FIG. 14 is a cross-sectional view of an expansion cylinder provided in accordance with one embodiment of the present invention.

Reference numerals:

1-an inner core body; 2-outer cylinder; 3-gas collection cavity end cover;

4-a fuel inlet; 5-an oxidant inlet; 6-cone;

7-convergence cylinder; 8-expanding the cylinder body;

21-an annular combustion chamber;

31-a fuel chamber; 32-circular seam; 33-an oxidant chamber;

34-a ring cavity; 35-a fuel channel; 36-an oxidant channel;

37-a first adjustable venturi; 38-a second adjustable venturi;

71-a second gap; 81-third gap.

Detailed Description

The technical solutions of the present invention will be described clearly and completely with reference to the accompanying drawings, and it should be understood that the described embodiments are some, but not all embodiments of the present invention. All other embodiments, which can be derived by a person skilled in the art from the embodiments given herein without making any creative effort, shall fall within the protection scope of the present invention.

In the description of the present invention, it should be noted that the terms "center", "upper", "lower", "left", "right", "vertical", "horizontal", "inner", "outer", etc., indicate orientations or positional relationships based on the orientations or positional relationships shown in the drawings, and are only for convenience of description and simplicity of description, but do not indicate or imply that the device or element being referred to must have a particular orientation, be constructed and operated in a particular orientation, and thus, should not be construed as limiting the present invention. Furthermore, the terms "first," "second," and "third" are used for descriptive purposes only and are not to be construed as indicating or implying relative importance.

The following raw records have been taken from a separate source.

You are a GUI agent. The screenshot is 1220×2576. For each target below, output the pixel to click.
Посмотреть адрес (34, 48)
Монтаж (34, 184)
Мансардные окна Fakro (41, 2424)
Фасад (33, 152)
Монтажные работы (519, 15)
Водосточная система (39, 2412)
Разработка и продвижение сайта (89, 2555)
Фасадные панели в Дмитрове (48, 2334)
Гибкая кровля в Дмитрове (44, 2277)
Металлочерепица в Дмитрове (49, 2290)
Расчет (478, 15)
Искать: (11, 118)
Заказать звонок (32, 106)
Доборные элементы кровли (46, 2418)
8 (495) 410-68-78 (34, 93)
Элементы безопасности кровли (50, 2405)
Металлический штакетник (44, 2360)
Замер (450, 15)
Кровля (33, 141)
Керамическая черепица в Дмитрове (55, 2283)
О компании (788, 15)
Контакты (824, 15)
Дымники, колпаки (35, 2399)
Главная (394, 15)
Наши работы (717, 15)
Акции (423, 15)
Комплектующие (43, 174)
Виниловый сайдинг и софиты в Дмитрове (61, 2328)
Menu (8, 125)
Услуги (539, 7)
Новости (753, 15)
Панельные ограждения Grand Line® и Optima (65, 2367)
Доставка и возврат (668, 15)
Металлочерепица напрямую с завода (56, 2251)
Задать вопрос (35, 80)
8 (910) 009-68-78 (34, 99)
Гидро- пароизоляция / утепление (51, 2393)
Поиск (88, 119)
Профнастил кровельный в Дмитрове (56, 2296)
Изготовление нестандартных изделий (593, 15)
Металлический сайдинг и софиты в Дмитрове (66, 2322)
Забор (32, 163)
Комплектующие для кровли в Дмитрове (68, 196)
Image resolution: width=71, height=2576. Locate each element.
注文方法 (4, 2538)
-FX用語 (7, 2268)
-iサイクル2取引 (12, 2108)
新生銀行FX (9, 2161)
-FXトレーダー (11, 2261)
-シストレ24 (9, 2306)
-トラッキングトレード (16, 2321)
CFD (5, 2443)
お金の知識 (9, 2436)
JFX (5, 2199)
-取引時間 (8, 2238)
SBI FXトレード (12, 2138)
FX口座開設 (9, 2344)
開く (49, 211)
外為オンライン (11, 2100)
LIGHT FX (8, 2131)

In the description of the present invention, it should be noted that, unless otherwise explicitly specified or limited, the terms "mounted," "connected," and "connected" are to be construed broadly, e.g., as meaning either a fixed connection, a removable connection, or an integral connection; can be mechanically or electrically connected; they may be connected directly or indirectly through intervening media, or they may be interconnected between two elements. The specific meanings of the above terms in the present invention can be understood in specific cases to those skilled in the art.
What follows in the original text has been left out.